= DOCUMENT SEGMENT =
====================
The Daily Post editors talk about the blogs they kept returning to this past year.
There are nearly two million new blog posts published on WordPress.com every single day. Multiply that by 365 and, once your dizziness wears off, you might shake your head in amazement. We often do. Yet we all still manage to find the bloggers who speak to us the most, the ones whose voices and whose take on the world we always want to hear. Here are some of our favorites from 2015.
My reading habits changed in 2015. I’d cut down on my social media usage, from leaving Facebook to not checking Twitter. But Twitter fed my online reading habit, so when I stopped using it for leisure, I felt incredibly out-of-the-loop and missed the “must-reads” of the day. But I set a goal to find more blogs and writers in far corners of the web (and world).
Originally created to document the events of the 2011 Libyan revolution, Brave New Libya has evolved into a space where Nada Elfeituri shares personal essays about life in Benghazi, and her perspective on everything from identity to literature. I appreciate the way Nada describes life as a Libyan today — with honesty and nuance, and from a personal point of view.
Nakinisowin is the blog of Billy-Ray Belcourt, a writer from the Driftpile Cree Nation and student and 2016 Rhodes Scholar-elect at the University of Alberta in Edmonton, Canada. I stumbled upon a few of his poems (“Love and Other Experiments,” “Colonialism: A Love Story”), which blew me away. His recent post explaining to media that he is tired of talking about violence is also very powerful.
====================
= DATA SEGMENT =
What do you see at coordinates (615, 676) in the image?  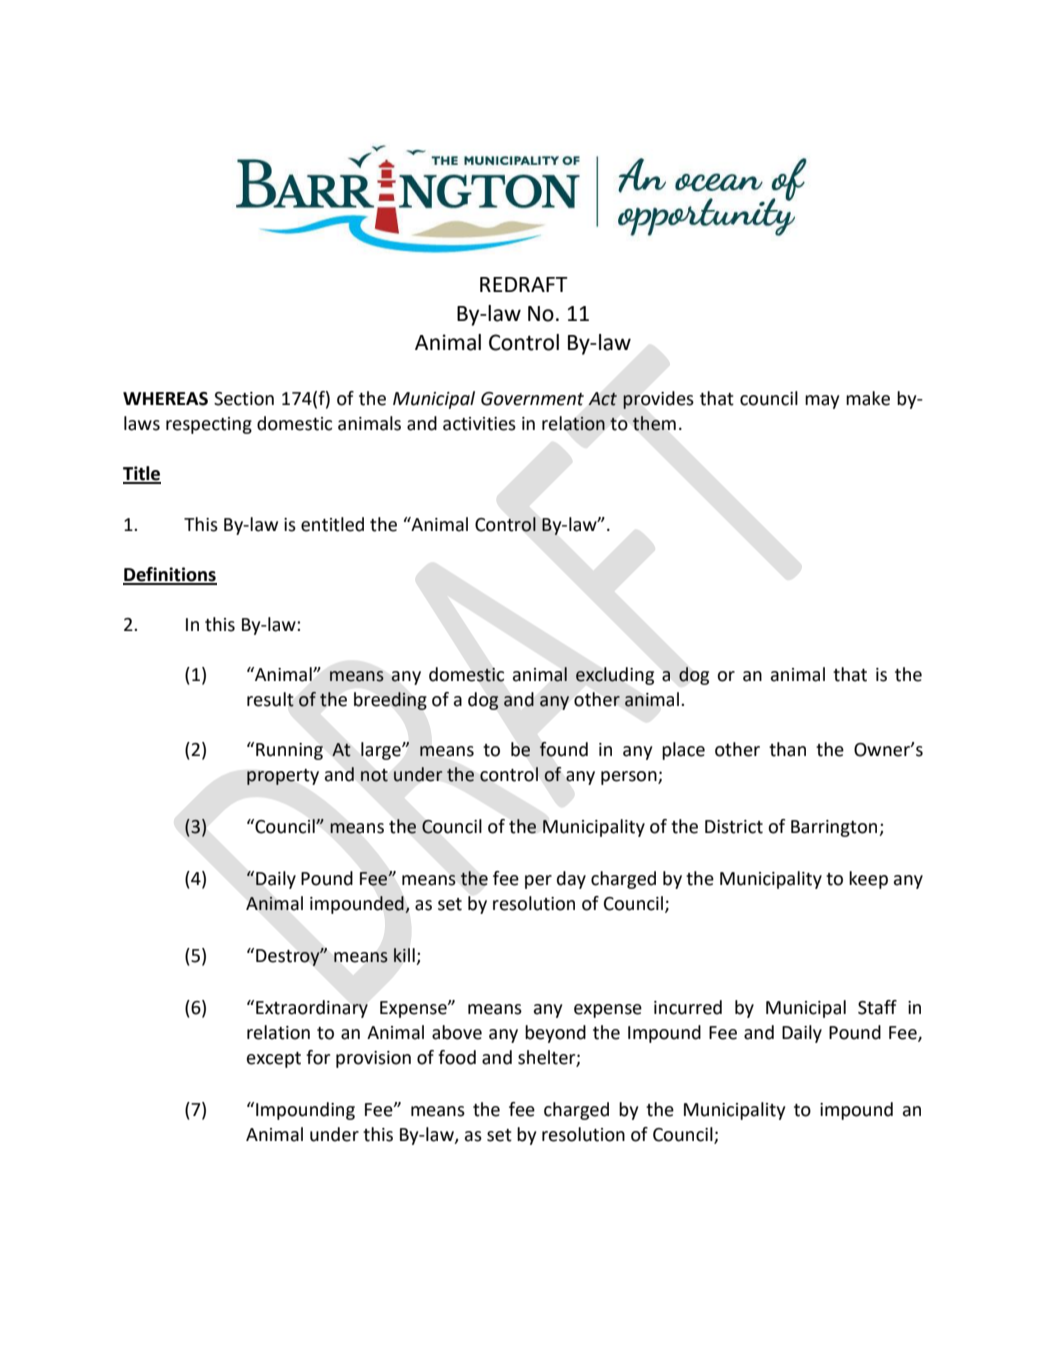 I see `excluding` at bounding box center [615, 676].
====================
= CHALLENGE =
Continue the Daily Post editors' roundup of their favorite blogs from 2015, starting right after its last paragraph.

= EXERCISE ANSWER =
Finally, I enjoy the writing of author Ben Hewitt. Ben lives with his family on a small farm in Vermont; they built their home, which is powered by the sun and wind. I’m drawn to the quiet in his posts, in which he describes life on the land, as well as building and gardening projects. I went through a number of big changes this year, including moving into a little house in the woods and adjusting to a very different daily routine, and his musings on self-sufficiency and being in tune with nature are resonant.
I admire people who make niche, challenging topics fun and engaging without watering them down. Such is the case with medievalbooks, a blog about medieval material textuality by Dutch scholar Erik Kwakkel. He zooms in on arcane details — manuscript covers, footnotes — but you leave his posts with more than just quirky, esoteric trivia. You also learn a great deal about how the distant past informs and shapes contemporary culture.
Speaking of fun and engaging reads, anyone who enjoys The Toast might also appreciate The Social Historian, where Jonathan Healey publishes posts that highlight the absurd side of history (mostly, though not exclusively, of the early modern period). If titles like “17th-century cats who don’t have time for this shit” and “Taylor Swift… and the English Reformation!” bring a smile to your face, wait until you read the actual posts (hint: 1989 turns out to be a concept album about the reign of Henry VIII).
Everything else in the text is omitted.